Oct 9 2007
Structured Material Industries, Inc., (SMI) will develop compact low-cost dose sensors for use in ion beam and proton beam cancer therapy. High energy beams of ions and protons have been investigated for cancer treatment over the past four decades. Proton beam cancer therapy is fast becoming a mainstream technology in the US, offering the potential for successful cancer treatment, with minimal side effects and minimum damage to adjacent healthy tissue.
For successful treatment, it is critical to achieve the proper dose, and to target the dose to a specific volume within the patient. At present, there is a need for proton dose sensors for use "ex-vivo" (outside of the patient's body) for beam calibration, positioning and monitoring. These proton beam sensors need to have high accuracy, high sensitivity, low noise, and good radiation damage resistance.
In the near future, dose sensors will also be needed for use "in-vivo" (within the patient's body), in order to deliver dose with high precision to selected tissue volumes. The use of in-vivo dose sensors will enable beam position accuracy to within small fractions of a millimeter, even with the inevitable organ movement due to patient respiration and cardiovascular action. This increased level of beam position accuracy will enable treatment of advanced tumors, small tumors, and tumors intimately adjacent to healthy organs.
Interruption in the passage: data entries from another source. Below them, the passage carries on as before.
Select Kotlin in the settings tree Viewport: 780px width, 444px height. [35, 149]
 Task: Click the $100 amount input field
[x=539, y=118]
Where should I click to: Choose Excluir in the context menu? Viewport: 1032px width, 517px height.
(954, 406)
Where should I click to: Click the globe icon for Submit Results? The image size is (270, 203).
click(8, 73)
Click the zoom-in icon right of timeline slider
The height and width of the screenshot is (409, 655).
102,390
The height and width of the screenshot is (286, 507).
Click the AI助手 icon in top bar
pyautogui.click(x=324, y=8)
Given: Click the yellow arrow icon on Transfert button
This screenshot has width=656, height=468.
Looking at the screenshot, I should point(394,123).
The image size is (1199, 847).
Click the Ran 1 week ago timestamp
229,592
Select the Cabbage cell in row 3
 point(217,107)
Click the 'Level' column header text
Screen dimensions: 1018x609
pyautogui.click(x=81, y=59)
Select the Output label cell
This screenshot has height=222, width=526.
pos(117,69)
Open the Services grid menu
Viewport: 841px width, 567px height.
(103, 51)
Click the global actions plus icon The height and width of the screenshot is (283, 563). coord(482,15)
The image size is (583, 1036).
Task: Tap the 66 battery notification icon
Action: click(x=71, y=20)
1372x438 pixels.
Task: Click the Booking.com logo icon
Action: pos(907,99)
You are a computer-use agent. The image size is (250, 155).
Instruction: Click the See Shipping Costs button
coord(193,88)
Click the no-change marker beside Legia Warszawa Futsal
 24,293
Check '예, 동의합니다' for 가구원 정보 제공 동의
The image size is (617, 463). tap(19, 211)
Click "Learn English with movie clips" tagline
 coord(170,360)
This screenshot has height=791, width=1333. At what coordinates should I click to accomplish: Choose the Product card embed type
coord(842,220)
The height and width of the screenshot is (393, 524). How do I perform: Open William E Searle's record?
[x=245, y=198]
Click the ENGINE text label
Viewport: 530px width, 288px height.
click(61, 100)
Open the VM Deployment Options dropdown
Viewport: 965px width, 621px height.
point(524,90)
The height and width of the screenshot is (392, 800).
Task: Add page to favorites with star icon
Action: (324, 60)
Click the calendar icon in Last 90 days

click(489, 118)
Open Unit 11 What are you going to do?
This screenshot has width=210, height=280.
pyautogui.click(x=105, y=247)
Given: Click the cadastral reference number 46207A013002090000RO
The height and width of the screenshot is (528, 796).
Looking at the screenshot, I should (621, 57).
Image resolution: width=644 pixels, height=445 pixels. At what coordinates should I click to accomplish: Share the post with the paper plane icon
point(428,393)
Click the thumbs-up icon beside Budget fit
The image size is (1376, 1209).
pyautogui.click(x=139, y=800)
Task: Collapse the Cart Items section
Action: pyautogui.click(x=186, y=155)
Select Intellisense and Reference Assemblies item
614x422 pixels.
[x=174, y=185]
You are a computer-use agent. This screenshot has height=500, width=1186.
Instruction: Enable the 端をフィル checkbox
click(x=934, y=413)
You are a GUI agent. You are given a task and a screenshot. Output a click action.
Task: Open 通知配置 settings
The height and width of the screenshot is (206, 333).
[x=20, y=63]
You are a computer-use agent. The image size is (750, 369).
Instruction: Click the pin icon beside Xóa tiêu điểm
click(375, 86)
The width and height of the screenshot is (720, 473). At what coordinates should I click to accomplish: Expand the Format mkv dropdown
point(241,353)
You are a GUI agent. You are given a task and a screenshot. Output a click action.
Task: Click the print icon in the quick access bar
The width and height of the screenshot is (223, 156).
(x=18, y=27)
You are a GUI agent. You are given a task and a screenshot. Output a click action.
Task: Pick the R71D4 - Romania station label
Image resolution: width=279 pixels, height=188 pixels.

Our technical approach is based on thin films of man-made diamond prepared by microwave plasma chemical vapor deposition (MPCVD). Diamond is an ideal material for detecting a wide range of high energy radiation, including x-rays, ion beams and proton beams.
Diamond-based detectors can be produced with high sensitivity, low noise, and excellent radiation hardness. Diamond-based sensors also have the advantages of being chemically inert, non-toxic, sterilizable and (since both are essentially made of carbon) have beam interaction equivalency to human tissue. These properties make diamond-based dose sensors ideal for in-vivo dose monitoring during radiation therapy.
The result of this effort will be superior packaged diamond detectors for both ex-vivo and in-vivo radiation sensing applications.